The Benefits of Balance: From Information Projections to Variance Reduction
Liu, Lang, Mehta, Ronak, Pal, Soumik, Harchaoui, Zaid
Deep neural networks have shown remarkable success at learning task-specific representations of data when provided supervision from massive amounts of labeled training examples. Recent trends, however, have shifted toward taskagnostic, universal representations that may be easily fine-tuned or even have zero-shot capabilities out-of-the-box. Supervised learning, stricto sensu, is too limited a framework for these billion-parameter, data-hungry models, and a question at the heart of modern machine learning is learning from unlabelled, partially labeled, or weakly labeled data.
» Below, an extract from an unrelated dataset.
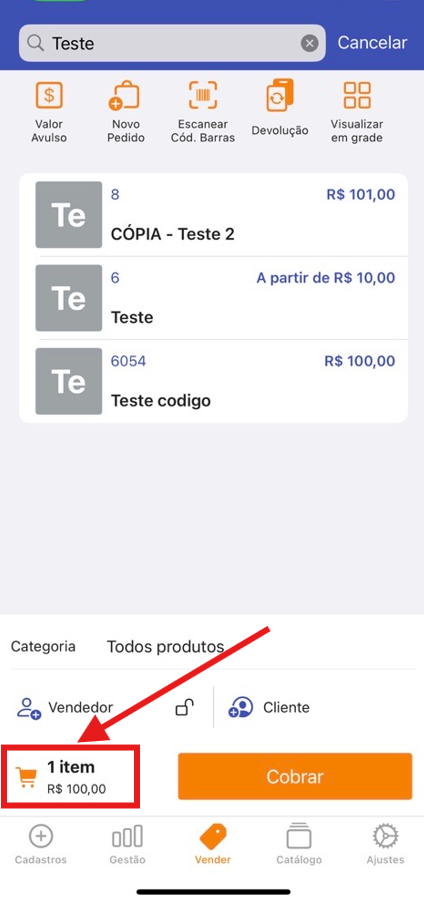Clear the search text with X icon

click(x=309, y=43)
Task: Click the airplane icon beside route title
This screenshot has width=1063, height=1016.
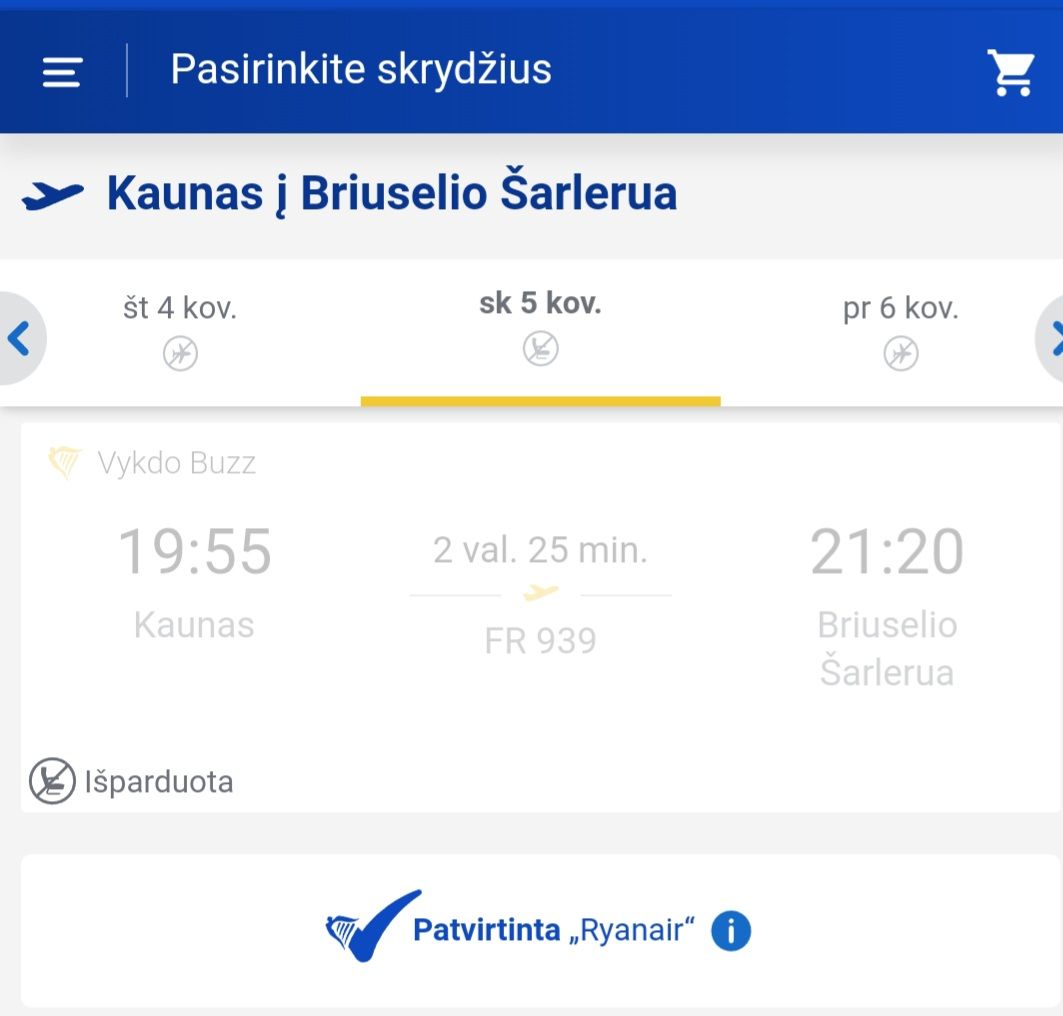Action: [52, 195]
This need has paved the way for the current generation of self-supervised learning (SSL) approaches that circumvent the need for large amounts of strong labels. In SSL, a model is trained on a generic pseudo-task that can be performed on unlabelled data, such as relating the two modalities of an image-caption pair or two augmentations of the same image. Despite several modern foundation models such as DINO (Caron et al., 2021; Oquab et al., 2024) and CLIP (Radford et al., 2021) being trained in this fashion, many aspects of SSL remain baffling. In particular, the training process of self-supervised models often outgrows and "breaks the rules" of the standard empirical risk minimization (ERM) toolkit. ERM combines two well-understood techniques: minibatch sampling and gradient-based optimization using backpropagation. SSL, on the other hand, adds clever, less-understood techniques to the training pipeline.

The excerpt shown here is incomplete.